• FRAGMENTO:
----

Crédito de la imagen: © Tomas Castelazo, www.tomascastelazo.com / Wikimedia Commons
La elección de mis lecturas es caprichosa, desordenada. Me guían el gusto y las circunstancias, no el deseo de erudición. Hablo como un lector que en el camino llegó, un tanto por casualidad, a dos estaciones espléndidas, cuyo recuerdo aún late con fuerza. El llano es llamas es una de ellas. Pedro Páramo, la siguiente. Veintitantos años ya de haberlas visitado y todavía quiero volver, y vuelvo, a su presencia. Y me dejo, todavía, deslumbrar, como quien las conoce por primera vez. Y como si fuera la primera vez, descubro algo nuevo en ellas, me dejo sorprender, dejo que ellas descubran algo nuevo en mí, un nervio que no se había pulsado del todo y que esperaba su momento para resonar.
Este es, si se quiere ver así, el recuento de un amor personal. De un amor que se construye y reconstruye con los años.
I
Quien lo dijo fue Guillermo del Toro: “El espinazo del diablo es Juan Rulfo” (ver la Nota al final de este artículo). Se refiere, claro, a su película del año 2001, rodada en España. La del orfanato a la mitad de la llanura yerma, polvorienta, seca. El orfanato habitado por los niños y sus cuidadores, pero también por los fantasmas de los crímenes pasados y futuros.

----

• MATERIAL EXTRAÍDO:
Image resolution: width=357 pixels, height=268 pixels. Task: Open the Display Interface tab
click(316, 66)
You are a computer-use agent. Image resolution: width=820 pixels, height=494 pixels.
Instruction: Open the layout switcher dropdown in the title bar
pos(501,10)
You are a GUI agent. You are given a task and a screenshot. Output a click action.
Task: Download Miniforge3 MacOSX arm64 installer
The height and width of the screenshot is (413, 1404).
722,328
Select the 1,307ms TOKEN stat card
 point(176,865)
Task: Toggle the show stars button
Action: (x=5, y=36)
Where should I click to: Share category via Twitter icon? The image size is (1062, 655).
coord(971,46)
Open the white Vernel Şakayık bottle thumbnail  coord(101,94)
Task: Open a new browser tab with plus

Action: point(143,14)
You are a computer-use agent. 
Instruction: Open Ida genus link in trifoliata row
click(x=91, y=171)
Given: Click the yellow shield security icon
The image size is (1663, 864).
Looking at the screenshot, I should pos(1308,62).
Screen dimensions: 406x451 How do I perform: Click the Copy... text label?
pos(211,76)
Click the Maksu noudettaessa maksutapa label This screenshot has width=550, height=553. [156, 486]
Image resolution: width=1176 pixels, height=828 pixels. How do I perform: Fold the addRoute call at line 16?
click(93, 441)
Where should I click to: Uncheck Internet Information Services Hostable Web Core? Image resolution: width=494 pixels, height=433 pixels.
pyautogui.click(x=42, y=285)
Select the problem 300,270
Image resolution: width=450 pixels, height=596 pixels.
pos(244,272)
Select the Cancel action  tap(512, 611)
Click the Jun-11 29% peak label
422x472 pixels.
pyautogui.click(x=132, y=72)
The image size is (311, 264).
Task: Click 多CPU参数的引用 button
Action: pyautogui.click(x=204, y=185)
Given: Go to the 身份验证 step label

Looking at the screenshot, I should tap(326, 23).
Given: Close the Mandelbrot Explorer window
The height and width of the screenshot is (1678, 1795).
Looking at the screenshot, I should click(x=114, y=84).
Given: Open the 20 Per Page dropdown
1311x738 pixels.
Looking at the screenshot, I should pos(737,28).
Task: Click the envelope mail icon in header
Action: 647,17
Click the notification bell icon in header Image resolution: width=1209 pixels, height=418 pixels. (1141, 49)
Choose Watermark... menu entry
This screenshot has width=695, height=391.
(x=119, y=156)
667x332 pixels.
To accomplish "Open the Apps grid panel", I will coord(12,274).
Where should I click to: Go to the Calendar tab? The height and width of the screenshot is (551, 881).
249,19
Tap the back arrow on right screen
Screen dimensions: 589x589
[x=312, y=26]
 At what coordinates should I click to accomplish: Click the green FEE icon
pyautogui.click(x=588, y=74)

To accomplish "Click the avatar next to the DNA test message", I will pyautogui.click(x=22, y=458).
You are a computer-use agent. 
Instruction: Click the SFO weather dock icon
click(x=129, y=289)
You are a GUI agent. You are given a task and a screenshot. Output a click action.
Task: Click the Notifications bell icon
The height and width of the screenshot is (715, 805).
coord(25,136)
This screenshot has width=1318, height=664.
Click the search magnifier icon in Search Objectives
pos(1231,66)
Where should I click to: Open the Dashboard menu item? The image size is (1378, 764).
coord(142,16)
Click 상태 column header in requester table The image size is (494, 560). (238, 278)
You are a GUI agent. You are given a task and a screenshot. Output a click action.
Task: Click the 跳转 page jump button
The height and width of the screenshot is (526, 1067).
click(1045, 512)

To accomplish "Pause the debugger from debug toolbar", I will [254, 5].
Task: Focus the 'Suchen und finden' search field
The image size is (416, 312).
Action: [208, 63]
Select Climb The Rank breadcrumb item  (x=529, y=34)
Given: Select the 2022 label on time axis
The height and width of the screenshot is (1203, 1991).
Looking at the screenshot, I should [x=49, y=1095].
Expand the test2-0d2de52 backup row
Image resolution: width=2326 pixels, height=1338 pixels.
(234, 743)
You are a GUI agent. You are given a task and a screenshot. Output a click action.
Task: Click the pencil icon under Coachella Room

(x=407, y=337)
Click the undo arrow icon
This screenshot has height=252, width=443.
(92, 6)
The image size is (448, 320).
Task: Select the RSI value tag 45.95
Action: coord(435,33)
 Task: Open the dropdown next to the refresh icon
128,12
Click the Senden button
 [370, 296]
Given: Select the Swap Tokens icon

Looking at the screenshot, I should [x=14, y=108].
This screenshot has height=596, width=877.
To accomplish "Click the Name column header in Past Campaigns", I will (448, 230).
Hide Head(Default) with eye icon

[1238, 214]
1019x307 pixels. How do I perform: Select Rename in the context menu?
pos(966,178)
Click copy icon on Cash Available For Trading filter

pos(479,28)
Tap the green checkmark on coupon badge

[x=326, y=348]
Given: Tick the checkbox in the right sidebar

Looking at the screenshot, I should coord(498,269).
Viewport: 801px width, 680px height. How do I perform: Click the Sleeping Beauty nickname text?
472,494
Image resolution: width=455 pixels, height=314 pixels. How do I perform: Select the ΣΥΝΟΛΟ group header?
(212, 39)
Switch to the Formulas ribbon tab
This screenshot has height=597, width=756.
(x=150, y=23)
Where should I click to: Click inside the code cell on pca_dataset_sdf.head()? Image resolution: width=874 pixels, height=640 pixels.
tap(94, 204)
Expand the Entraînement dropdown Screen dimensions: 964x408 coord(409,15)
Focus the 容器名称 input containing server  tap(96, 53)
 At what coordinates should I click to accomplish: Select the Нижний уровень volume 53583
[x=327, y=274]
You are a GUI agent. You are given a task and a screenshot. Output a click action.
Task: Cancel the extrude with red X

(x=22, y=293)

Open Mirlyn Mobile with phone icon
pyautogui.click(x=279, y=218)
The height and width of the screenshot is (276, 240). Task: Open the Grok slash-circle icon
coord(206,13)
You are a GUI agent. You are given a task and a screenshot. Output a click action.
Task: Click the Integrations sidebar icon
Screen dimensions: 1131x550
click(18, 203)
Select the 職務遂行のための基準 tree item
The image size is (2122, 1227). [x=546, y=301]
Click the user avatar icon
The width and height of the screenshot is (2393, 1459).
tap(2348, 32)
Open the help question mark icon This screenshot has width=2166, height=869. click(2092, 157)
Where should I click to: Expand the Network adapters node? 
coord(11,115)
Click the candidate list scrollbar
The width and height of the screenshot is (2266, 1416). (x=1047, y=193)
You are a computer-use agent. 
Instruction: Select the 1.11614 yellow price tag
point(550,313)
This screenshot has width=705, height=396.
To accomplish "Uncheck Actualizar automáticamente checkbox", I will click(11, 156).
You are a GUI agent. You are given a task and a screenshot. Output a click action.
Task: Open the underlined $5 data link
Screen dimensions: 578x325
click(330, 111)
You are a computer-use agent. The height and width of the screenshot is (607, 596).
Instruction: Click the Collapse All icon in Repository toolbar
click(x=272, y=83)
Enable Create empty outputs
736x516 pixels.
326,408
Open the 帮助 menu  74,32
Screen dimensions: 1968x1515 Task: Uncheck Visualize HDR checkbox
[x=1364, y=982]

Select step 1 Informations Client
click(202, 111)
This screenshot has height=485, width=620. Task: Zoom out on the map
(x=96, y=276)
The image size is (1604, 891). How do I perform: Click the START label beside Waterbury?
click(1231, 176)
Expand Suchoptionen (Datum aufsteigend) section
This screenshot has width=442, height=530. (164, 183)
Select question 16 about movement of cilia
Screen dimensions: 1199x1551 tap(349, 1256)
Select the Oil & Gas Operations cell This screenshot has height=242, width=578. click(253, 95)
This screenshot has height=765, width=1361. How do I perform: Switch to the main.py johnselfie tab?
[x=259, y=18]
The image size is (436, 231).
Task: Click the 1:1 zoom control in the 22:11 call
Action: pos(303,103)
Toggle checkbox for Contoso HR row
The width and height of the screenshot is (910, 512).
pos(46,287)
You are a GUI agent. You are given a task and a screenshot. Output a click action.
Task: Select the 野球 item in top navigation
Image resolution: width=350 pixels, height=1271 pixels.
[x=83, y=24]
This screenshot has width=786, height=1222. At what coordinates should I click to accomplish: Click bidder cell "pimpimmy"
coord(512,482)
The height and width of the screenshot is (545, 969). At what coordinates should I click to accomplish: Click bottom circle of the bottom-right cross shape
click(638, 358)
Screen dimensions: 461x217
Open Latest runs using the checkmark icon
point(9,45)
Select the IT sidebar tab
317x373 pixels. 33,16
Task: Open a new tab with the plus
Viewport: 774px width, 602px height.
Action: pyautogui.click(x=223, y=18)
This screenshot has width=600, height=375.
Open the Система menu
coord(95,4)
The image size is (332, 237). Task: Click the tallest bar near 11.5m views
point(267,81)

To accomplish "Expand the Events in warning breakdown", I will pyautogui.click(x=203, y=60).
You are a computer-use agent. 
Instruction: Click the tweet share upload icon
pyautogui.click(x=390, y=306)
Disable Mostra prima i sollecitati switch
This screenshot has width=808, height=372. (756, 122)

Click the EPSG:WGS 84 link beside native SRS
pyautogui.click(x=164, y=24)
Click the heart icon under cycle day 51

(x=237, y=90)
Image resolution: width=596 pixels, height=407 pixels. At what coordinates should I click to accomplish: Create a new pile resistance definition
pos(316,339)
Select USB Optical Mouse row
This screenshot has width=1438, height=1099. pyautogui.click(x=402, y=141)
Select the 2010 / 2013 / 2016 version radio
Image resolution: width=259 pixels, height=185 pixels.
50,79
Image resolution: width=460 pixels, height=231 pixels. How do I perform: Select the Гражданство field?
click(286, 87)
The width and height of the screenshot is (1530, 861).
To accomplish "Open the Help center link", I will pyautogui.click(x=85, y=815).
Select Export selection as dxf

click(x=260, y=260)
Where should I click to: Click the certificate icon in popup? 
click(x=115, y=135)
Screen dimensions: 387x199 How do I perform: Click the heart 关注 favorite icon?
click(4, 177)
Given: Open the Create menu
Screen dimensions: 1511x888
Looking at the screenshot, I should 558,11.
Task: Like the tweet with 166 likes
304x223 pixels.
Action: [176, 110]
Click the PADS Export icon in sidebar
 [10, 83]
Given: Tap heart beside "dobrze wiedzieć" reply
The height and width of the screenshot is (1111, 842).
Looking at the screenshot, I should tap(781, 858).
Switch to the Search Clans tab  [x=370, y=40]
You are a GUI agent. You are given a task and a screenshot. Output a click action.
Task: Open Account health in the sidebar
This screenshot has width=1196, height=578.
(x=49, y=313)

----

• PROBLEMA 1: Copia del fragmento el trozo que va de "Crédito de la" a "con los años.", sin cambiar nada.
• PROBLEMA 2: Según el fragmento, ¿en qué país se rodó la película El espinazo del diablo?
Los registros no tienen nada que ver con el fragmento.

• RESPUESTA COMPLETA 1:
Crédito de la imagen: © Tomas Castelazo, www.tomascastelazo.com / Wikimedia Commons
La elección de mis lecturas es caprichosa, desordenada. Me guían el gusto y las circunstancias, no el deseo de erudición. Hablo como un lector que en el camino llegó, un tanto por casualidad, a dos estaciones espléndidas, cuyo recuerdo aún late con fuerza. El llano es llamas es una de ellas. Pedro Páramo, la siguiente. Veintitantos años ya de haberlas visitado y todavía quiero volver, y vuelvo, a su presencia. Y me dejo, todavía, deslumbrar, como quien las conoce por primera vez. Y como si fuera la primera vez, descubro algo nuevo en ellas, me dejo sorprender, dejo que ellas descubran algo nuevo en mí, un nervio que no se había pulsado del todo y que esperaba su momento para resonar.
Este es, si se quiere ver así, el recuento de un amor personal. De un amor que se construye y reconstruye con los años.

• RESPUESTA COMPLETA 2: En España.